Start of Record excerpts

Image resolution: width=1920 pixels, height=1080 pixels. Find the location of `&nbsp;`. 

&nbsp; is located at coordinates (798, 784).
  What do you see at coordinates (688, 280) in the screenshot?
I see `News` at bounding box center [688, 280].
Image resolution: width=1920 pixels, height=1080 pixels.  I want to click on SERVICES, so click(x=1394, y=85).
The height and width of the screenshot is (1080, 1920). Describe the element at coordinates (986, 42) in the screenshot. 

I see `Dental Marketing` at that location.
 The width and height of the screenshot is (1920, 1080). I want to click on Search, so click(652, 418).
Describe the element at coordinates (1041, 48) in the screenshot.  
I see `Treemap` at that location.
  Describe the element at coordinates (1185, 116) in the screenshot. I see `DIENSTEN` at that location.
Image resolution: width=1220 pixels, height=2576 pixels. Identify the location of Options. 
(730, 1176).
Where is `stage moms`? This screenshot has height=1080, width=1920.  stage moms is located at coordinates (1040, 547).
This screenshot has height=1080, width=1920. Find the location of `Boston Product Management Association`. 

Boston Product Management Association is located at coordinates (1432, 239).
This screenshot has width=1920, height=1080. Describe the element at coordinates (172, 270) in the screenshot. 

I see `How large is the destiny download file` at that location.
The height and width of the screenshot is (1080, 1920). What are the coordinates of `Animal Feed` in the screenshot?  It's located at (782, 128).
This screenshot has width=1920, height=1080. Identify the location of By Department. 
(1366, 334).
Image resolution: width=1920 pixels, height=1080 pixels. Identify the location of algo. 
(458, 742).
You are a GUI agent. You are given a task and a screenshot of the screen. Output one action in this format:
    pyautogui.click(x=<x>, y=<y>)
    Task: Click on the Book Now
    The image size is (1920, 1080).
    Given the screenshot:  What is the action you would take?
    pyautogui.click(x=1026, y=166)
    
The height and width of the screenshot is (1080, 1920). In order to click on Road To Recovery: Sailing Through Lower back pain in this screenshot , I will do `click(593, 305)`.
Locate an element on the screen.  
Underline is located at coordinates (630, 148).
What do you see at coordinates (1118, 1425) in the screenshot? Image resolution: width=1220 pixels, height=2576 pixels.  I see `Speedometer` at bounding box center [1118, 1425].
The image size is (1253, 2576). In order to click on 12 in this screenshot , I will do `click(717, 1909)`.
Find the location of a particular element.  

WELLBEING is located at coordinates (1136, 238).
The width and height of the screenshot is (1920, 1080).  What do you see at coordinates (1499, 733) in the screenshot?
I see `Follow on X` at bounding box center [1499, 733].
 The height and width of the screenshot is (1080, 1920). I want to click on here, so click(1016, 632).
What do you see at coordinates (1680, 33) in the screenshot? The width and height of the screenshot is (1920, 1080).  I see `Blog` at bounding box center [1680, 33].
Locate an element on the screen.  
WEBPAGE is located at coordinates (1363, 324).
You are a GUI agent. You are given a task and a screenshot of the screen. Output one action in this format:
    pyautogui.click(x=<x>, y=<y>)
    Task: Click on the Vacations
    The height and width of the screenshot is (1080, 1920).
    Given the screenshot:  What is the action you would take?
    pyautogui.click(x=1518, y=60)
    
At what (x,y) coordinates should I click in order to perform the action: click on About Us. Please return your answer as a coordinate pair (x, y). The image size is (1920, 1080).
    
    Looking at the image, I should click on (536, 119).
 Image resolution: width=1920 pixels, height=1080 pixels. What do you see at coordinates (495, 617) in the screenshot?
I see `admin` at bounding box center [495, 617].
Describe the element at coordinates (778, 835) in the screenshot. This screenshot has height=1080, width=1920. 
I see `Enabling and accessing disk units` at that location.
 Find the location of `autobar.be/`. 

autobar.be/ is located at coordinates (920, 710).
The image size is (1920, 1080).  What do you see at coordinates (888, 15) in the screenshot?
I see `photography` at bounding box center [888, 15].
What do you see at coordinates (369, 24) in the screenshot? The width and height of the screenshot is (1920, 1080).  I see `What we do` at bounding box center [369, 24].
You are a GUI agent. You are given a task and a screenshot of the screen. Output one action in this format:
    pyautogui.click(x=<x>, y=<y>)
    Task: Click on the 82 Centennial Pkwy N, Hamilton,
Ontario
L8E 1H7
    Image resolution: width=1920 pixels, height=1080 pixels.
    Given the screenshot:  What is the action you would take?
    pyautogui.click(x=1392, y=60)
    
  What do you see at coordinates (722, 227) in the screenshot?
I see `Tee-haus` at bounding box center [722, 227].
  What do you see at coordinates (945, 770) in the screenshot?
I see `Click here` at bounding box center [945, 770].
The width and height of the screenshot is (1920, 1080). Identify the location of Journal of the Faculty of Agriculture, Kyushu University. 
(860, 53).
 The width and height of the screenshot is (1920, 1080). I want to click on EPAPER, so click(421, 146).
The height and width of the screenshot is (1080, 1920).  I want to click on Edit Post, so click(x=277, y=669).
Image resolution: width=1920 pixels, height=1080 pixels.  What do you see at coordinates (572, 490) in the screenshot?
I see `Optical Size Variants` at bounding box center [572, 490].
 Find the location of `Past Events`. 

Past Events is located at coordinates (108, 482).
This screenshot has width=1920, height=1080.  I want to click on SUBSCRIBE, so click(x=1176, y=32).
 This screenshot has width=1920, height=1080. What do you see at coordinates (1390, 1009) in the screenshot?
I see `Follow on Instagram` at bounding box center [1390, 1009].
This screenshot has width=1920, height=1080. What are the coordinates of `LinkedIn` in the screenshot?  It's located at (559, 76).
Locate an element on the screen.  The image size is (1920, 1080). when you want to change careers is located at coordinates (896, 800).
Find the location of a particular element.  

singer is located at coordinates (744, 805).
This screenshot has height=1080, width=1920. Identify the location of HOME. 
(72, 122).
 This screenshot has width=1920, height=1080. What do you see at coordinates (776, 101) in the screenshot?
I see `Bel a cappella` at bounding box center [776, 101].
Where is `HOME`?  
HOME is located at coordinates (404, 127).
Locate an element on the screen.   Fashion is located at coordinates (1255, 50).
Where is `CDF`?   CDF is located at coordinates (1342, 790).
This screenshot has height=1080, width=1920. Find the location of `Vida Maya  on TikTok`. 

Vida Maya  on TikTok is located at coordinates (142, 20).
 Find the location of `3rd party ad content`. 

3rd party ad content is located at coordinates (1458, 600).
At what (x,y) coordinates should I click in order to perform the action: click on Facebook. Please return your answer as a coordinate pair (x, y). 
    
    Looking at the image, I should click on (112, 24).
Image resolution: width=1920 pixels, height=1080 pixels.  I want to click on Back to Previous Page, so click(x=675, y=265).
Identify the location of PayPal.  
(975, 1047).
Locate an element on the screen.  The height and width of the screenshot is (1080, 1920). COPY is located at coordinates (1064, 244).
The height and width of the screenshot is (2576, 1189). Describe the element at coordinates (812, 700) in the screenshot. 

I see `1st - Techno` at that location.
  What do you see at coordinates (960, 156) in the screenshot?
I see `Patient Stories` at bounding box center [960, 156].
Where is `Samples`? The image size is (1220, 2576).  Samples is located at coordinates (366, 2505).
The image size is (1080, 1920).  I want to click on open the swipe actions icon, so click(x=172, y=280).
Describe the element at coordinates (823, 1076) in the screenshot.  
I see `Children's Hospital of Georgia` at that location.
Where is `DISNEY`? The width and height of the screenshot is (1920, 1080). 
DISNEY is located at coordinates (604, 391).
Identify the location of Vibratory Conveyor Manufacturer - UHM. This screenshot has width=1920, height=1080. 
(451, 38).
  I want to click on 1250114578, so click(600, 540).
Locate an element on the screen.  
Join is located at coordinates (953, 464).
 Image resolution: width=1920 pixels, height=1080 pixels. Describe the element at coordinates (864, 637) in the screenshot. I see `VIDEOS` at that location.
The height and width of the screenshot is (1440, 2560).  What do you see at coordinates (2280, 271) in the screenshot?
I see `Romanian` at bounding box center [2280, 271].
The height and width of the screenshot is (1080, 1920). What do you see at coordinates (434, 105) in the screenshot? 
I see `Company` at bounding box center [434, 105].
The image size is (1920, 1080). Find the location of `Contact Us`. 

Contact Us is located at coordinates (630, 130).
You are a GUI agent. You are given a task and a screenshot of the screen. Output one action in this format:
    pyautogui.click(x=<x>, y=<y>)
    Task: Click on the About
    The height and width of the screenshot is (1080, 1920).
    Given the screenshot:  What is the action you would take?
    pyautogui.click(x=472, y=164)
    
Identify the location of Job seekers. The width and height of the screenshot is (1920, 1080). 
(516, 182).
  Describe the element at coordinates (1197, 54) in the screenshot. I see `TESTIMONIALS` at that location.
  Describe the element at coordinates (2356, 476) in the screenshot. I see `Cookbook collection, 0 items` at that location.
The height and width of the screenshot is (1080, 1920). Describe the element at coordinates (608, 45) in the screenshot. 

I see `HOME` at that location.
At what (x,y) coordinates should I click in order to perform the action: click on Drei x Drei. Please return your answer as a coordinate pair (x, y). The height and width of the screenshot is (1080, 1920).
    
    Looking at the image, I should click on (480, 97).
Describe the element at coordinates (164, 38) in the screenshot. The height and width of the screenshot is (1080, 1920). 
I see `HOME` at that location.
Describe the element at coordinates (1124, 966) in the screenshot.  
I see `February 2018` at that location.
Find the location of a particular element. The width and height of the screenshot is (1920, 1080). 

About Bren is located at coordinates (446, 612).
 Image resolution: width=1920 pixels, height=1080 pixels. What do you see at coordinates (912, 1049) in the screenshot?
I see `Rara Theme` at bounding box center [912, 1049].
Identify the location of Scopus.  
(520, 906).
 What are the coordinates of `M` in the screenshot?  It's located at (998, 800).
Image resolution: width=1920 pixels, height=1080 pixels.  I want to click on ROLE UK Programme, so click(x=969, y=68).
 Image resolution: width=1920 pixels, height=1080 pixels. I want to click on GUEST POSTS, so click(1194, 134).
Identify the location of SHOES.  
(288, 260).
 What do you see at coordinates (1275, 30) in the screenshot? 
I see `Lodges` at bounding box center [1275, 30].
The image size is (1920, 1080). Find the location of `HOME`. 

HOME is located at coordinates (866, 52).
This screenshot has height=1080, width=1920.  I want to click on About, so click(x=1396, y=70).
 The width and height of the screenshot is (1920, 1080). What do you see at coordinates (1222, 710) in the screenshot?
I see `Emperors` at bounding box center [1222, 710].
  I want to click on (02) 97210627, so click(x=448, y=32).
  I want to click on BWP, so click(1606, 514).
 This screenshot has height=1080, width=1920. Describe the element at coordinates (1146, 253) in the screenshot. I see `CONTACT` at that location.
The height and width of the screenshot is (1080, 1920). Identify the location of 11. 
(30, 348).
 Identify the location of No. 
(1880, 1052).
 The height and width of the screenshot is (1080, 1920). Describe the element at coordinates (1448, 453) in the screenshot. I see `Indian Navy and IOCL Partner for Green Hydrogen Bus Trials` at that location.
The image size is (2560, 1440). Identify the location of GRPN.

End of Record excerpts

▶ The request
Reproduce the records from the line with "Identify the location of Vibratory" up to and including the line with "Contact Us is", changing "Find the location of" to "Locate" and leaving all else as it stands.

▶ Task answer
Identify the location of Vibratory Conveyor Manufacturer - UHM. This screenshot has width=1920, height=1080. 
(451, 38).
  I want to click on 1250114578, so click(600, 540).
Locate an element on the screen.  
Join is located at coordinates (953, 464).
 Image resolution: width=1920 pixels, height=1080 pixels. Describe the element at coordinates (864, 637) in the screenshot. I see `VIDEOS` at that location.
The height and width of the screenshot is (1440, 2560).  What do you see at coordinates (2280, 271) in the screenshot?
I see `Romanian` at bounding box center [2280, 271].
The height and width of the screenshot is (1080, 1920). What do you see at coordinates (434, 105) in the screenshot? 
I see `Company` at bounding box center [434, 105].
The image size is (1920, 1080). Locate `Contact Us`. 

Contact Us is located at coordinates (630, 130).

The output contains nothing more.